7. Acknowledgement of sources:

Authors should ensure that they have appropriately acknowledged the work of others, and be supposed to also cite publications that have been influential in determining the nature of the reported work. Information obtained privately (from discussion, correspondence or conversation with third parties) must not be used or reported without explicit, written permission from the source. Authors should not use information obtained in the course of providing private services, such as refereeing manuscripts or grant applications, unless they have obtained the clear written permission of the author(s) of the work concerned in these services.

8. Hazards and human or animal subjects:

If the work involves chemicals, procedures or equipment that has any unusual hazards inherent in their use, the authors must clearly identify these in the manuscript.
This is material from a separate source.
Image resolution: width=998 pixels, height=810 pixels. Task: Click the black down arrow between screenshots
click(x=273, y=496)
If the work involves the use of animals or human participants, the authors should ensure that all actions were performed in compliance with relevant laws and institutional rule and that the appropriate institutional committee(s) has approved them; the manuscript should contain a statement to this consequence. Authors should also include a declaration in the manuscript that informed consent was obtained for carrying out tests with human participants. The privacy rights of human participants must always be observed.

9. Peer review:

Authors are obliged to partake in the peer review process and cooperate fully by responding on time to editors' requests for raw data, clarifications, and proof of ethics approval, patient consents and copyright permissions. In the case of a first decision of "revisions necessary", authors should take action to the reviewers' comments methodically, point by point, and in a timely manner, revising and re-submitting their manuscript to the journal by the time limit given.

10. Essential errors in published works:

When authors find out significant errors or inaccuracies in their own published work, it is their compulsion to promptly notify the journal's editors or publisher and assist with them to either correct the paper in the form of an erratum or to withdraw the paper. If the editors or publisher learns from a third party that a published work contains a noteworthy error or inaccuracy, then it is the authors' obligation to promptly correct or take back the paper or provide evidence to the journal editors of the correctness of the paper.
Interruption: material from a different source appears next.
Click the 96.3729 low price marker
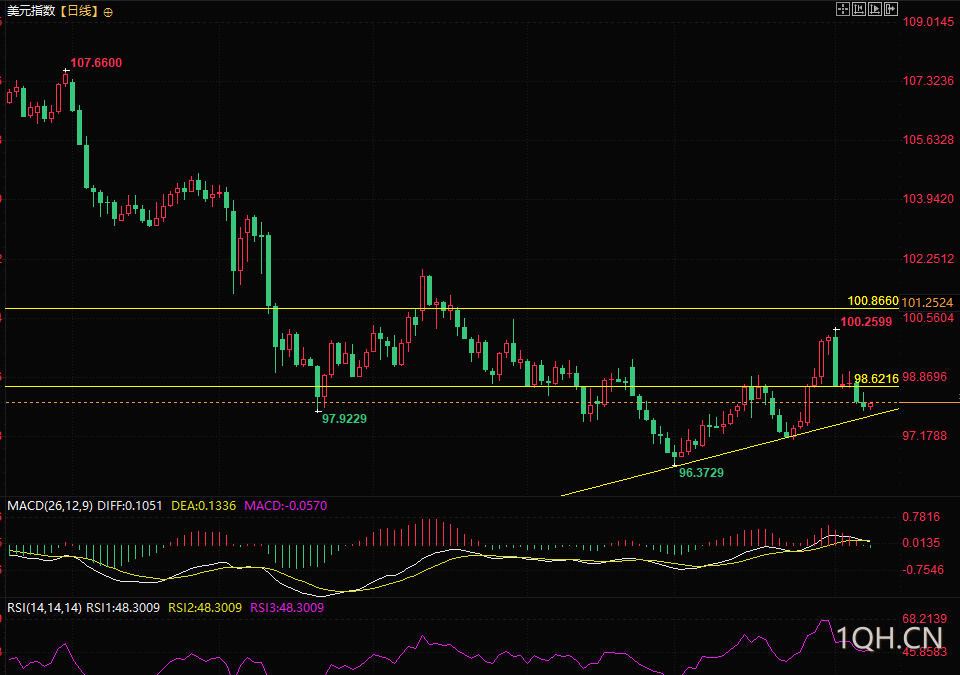 [701, 473]
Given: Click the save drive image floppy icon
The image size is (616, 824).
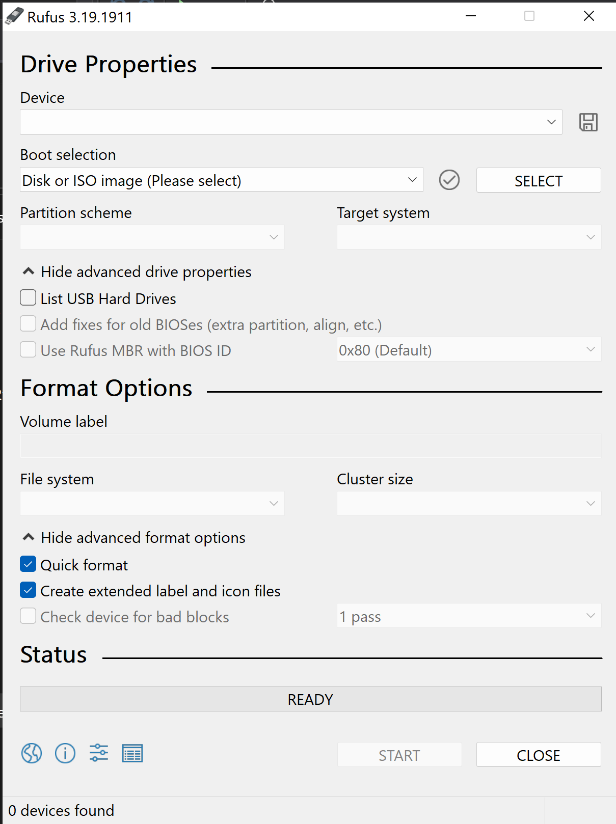Looking at the screenshot, I should coord(588,122).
Responsibilities of the Publisher
1. Handling of unprincipled publishing behavior:

In cases of suspected or proven scientific misconduct, deceitful publication or plagiarism, the publisher, in close collaboration with the editors, will take all proper measures to clarify the situation and to amend the article in question. This includes the prompt publication of an erratum, clarification or, in the harshest case, the retraction of the artificial work. The publisher, together with the editors, shall take logical steps to identify and prevent the publication of papers where research misconduct has occurred, and under no conditions encourage such misconduct or knowingly allow such misconduct to take place.

2. Access to journal content:

The publisher is dedicated to the permanent availability and preservation of scholarly research and ensures ease of access by partnering with organizations and maintaining our own digital records.